While the North Carolina Community College System cannot track all the reasons that students have for dropping out, Cooper said educators know that many thousands of students leave community college every year because some sudden expense forces them to leave.
“This effort will help level the playing field statewide,” he said.
The grants will begin this coming school year. Any community college in the state can participate but there is no requirement for participation. Students eligible for the program must have completed 75 percent of their degree or credential, and they can get a maximum of $1,000 per semester. The goal is to help, in particular, those students who are near to completion of their education at a community college.
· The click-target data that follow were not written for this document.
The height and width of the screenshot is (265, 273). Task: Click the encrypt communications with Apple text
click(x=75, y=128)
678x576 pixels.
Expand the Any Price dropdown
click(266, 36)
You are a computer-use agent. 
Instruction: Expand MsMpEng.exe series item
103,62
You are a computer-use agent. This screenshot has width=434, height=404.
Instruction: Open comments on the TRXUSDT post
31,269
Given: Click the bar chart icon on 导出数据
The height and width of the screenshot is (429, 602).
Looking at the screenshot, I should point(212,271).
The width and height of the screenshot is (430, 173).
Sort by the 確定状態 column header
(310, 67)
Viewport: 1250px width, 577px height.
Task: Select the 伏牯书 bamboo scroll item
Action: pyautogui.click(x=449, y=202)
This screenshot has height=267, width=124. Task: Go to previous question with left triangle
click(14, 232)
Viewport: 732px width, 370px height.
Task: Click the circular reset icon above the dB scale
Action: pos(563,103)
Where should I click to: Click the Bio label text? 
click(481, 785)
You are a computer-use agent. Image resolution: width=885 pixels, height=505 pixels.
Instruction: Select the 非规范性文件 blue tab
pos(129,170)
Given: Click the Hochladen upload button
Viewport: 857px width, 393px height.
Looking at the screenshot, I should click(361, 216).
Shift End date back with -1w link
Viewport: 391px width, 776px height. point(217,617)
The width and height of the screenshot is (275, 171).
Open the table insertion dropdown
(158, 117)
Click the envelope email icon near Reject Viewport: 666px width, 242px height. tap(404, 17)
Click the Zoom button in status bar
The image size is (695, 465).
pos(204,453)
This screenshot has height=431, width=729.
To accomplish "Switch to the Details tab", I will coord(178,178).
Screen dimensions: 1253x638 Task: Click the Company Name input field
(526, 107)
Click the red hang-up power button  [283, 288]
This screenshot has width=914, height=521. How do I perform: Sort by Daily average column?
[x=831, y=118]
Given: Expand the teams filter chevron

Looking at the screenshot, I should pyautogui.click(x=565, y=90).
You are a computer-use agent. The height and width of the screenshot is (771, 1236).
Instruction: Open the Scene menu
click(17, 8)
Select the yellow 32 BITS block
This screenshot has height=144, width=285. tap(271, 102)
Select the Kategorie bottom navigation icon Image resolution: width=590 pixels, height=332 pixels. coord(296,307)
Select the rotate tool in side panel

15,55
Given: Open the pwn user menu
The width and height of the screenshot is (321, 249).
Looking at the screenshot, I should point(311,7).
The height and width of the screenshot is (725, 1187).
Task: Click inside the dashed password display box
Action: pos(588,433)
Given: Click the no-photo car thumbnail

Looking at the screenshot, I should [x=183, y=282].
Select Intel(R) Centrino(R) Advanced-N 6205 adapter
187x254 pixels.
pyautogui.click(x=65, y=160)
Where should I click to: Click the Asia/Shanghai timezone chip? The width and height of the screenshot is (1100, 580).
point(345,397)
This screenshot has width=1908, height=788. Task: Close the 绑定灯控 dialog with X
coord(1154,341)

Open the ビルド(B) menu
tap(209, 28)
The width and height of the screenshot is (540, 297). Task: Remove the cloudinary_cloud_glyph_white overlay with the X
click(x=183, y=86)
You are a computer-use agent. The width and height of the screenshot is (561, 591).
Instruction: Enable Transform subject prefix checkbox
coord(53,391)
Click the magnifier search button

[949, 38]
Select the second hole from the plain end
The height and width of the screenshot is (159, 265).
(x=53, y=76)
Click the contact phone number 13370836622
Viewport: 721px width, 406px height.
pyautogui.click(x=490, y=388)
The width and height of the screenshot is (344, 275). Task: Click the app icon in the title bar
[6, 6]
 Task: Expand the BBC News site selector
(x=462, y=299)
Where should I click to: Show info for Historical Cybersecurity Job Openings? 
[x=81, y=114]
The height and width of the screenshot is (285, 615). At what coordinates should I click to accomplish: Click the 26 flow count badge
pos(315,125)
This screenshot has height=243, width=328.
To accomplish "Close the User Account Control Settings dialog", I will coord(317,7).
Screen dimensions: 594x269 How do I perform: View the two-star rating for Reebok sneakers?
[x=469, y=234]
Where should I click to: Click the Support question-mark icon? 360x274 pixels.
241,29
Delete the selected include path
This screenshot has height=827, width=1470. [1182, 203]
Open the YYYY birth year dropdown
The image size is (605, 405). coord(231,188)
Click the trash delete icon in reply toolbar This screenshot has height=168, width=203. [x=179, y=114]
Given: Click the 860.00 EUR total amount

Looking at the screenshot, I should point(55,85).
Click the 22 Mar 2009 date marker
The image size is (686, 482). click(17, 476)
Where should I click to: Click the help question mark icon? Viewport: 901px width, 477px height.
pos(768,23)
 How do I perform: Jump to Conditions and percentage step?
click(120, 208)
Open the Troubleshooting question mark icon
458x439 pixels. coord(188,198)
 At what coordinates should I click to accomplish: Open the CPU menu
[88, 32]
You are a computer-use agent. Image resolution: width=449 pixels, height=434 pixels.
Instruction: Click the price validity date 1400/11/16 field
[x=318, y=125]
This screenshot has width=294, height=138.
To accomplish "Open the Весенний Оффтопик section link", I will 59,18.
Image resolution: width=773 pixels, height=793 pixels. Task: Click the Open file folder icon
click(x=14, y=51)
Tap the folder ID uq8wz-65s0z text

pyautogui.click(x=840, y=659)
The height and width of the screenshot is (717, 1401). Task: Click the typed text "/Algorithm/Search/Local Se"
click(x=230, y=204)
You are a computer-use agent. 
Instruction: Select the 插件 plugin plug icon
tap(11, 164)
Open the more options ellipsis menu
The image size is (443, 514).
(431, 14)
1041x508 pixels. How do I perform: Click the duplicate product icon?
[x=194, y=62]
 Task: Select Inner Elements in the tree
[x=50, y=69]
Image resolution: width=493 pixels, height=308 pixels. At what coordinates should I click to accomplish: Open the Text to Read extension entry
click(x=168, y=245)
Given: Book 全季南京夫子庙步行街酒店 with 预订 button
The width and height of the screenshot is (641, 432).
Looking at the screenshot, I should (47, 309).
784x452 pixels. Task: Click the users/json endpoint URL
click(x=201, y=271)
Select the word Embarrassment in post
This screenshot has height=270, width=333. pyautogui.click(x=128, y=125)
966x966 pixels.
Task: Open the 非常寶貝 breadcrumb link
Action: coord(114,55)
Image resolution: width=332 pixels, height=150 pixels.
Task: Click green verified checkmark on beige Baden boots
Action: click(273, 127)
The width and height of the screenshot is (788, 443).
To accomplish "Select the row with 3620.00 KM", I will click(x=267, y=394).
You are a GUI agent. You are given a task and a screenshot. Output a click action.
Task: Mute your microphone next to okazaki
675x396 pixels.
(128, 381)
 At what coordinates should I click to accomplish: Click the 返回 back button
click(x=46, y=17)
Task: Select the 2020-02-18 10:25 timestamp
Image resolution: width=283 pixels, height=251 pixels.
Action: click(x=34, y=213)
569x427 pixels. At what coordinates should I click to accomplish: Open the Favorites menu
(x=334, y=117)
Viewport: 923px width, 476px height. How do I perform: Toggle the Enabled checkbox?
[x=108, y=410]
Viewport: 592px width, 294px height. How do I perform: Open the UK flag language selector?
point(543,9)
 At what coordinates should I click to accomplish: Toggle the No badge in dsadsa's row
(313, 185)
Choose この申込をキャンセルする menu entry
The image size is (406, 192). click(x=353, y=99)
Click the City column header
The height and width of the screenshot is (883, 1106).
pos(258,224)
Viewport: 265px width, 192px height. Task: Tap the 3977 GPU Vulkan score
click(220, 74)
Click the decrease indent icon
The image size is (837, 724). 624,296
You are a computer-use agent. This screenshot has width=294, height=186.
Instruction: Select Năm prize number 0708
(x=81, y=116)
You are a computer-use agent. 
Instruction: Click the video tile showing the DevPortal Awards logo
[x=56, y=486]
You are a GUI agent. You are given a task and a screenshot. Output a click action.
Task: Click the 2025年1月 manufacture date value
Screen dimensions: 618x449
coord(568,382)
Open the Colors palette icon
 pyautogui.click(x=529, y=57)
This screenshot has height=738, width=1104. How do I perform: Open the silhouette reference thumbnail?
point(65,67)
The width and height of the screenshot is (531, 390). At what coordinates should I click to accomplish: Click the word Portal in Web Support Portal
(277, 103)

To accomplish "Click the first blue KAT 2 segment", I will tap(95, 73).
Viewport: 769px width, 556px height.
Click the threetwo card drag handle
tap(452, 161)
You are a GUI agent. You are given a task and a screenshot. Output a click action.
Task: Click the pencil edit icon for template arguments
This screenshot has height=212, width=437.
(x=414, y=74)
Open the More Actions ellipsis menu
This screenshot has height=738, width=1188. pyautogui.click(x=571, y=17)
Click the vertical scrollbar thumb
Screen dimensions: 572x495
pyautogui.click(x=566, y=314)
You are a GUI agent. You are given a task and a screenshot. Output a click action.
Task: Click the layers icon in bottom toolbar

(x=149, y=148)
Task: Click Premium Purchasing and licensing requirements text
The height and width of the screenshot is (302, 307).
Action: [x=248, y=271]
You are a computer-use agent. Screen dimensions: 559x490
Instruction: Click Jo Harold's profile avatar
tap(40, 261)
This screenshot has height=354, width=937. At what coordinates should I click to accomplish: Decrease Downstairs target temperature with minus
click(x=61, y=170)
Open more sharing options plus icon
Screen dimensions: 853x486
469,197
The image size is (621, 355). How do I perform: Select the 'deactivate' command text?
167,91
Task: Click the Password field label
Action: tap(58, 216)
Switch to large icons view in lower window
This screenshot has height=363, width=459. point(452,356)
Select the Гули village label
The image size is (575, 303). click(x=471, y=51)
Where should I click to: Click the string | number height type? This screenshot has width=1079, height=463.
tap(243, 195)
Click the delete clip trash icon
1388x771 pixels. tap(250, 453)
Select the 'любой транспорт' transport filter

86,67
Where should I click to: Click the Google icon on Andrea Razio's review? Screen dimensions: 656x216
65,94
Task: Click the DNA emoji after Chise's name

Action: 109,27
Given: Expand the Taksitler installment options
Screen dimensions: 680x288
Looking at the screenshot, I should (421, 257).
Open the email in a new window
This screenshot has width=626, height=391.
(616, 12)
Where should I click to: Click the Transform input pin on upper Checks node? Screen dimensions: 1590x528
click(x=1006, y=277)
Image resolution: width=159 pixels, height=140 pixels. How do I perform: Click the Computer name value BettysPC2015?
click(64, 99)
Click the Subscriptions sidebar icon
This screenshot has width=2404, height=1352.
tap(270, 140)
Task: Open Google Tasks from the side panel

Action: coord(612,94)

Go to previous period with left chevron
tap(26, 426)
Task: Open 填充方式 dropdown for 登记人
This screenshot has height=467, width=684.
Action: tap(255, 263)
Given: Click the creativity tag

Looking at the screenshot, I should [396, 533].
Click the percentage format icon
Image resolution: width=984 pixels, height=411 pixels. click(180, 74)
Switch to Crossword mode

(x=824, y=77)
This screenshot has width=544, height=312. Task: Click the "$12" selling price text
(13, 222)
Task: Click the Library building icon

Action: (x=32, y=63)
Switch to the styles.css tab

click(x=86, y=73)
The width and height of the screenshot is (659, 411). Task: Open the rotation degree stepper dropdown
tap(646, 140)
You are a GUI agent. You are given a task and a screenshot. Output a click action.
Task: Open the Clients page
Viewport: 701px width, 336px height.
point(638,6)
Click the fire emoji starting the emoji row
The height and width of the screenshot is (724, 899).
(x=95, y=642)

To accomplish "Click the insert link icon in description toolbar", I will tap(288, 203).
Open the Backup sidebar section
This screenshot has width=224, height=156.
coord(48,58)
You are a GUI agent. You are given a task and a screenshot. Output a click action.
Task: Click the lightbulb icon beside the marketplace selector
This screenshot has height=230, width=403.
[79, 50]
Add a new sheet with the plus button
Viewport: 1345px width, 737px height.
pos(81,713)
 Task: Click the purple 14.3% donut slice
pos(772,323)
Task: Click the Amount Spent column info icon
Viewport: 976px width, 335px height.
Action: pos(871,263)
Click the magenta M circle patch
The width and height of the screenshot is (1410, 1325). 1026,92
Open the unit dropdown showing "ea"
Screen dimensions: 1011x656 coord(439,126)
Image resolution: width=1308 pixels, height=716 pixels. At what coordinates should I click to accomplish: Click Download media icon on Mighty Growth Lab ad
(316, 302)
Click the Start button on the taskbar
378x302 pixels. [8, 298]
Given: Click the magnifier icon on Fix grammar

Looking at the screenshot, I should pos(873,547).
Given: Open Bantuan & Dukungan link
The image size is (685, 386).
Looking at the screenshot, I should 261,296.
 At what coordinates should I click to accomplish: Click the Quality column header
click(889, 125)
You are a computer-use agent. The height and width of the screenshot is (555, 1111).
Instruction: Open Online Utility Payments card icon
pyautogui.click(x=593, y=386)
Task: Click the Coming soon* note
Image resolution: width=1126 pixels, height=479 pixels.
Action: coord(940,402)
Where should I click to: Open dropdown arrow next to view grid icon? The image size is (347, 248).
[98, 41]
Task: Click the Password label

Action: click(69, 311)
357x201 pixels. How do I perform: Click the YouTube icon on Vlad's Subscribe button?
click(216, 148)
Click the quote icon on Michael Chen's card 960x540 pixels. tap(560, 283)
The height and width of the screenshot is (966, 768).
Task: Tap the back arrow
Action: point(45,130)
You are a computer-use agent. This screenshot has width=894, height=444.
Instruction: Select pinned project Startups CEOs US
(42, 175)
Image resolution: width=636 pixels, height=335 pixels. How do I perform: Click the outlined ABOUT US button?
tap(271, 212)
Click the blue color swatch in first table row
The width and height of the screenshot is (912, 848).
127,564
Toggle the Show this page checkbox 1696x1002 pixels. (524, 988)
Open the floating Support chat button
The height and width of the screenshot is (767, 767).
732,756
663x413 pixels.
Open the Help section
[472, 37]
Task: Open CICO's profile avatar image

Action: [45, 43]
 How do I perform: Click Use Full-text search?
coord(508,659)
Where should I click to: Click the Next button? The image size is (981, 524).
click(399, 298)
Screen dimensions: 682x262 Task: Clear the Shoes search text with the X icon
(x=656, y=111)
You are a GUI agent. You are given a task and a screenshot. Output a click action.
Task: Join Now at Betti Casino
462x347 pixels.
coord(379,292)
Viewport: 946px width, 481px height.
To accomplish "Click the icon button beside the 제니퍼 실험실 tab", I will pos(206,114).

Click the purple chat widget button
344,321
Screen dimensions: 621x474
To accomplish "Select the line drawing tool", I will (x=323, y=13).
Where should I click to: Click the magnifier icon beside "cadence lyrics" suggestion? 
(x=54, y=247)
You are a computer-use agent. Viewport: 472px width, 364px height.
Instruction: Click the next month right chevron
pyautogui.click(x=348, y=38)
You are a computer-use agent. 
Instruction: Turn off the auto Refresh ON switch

While he was not in attendance at the announcement yesterday, a recent Wake Tech graduate named Adam Leach was cited in a press release by the governor’s office. Through a Wake Tech program similar to the one Cooper announced yesterday, Leach was able to finish his education and become a nurse at UNC REX Healthcare.
“Without the Wake Tech Completion Scholarship, I would have never graduated. This is the help I needed. My wife and I knew if we could just get through these hard but temporary times and graduated then things would be alright. Now I am an RN at WakeMed in Raleigh, my wife is a radiography technician, and we made it,” Leach said in the press release.
Peter Hans, president of the North Carolina Community College System, praised the program at the announcement, saying it would be a boon to community college students across the state.
“When I think of community college students, so many are of modest means,” he said. “This $7 million will make a tremendous difference to them.”
At the announcement, Cooper mentioned that he included a similar $20 million program for both community college and university students in his proposed short session budget. The budget passed by the General Assembly did not include Cooper’s proposal.